# spray paint label



## con2rol (Jun 25, 2006)

hello
i am an amateur t shirt maker, my knowledge is very limited to this field.. 
i want to ask a question about labelling.
i was thinking of using a vinly cutter to cut of the logo from a print out, then use some kind of a spray paint and spray over the vinly cut out in the back of the neck area.

i am aware of the other options, heat transfer, silk screen or attach a label..

but the reason i want to do this, is because the shirts are direct to garment printed, and if i heat transfer the logo. the logo will be affected by washing and time before the main print, and that would look bad.. and i cant afford to silkscreen the logo either..
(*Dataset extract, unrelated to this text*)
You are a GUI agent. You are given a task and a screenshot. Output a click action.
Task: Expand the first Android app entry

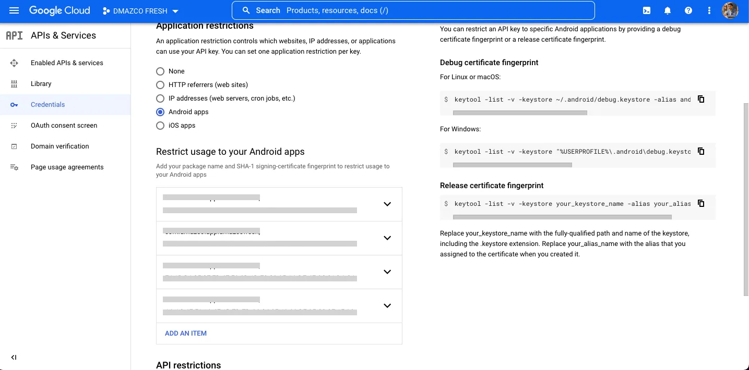tap(387, 204)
my question is; will this work...

if so what type of spray paint, ink, (or whatever) to use..

can i use the spray paint cans that they use to spray paint on the walls in the streets..?? i live in a very small outskirt town where there is no much ( actually there is no specialized suppliers in the field of shirt printing and i cant order form remote since i dont print in bulks)

thanks


----------



## CherokeeDesign (Jan 31, 2010)

I think spray paint would end up being too stiff or rough feeling, right at the back of the neck.
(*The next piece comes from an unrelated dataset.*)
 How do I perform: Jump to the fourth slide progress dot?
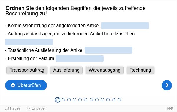click(x=74, y=100)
You could probably find fabric paint at a art/hobby/craft store, or maybe even the art/craft section at Wal Mart. If you have a vinyl cutter, if you could fabricate or get ahold of 1 screen and possibly apply the vinyl to the screen and use it as a stencil. Then maybe a stenciling brush (round/short/stiff bristles) and kind of blot it. It will probably take some experimentation, but I bet you can get a result you would like. The Simply Spray ones are aerosols: Simply Spray Fabric Paints

If you make enough of your shirts on a regular basis, you might try making a single color screen press. I just started building a 4 color press, and the single color ones I saw in doing my research didn't look like they would be too difficult to make.


----------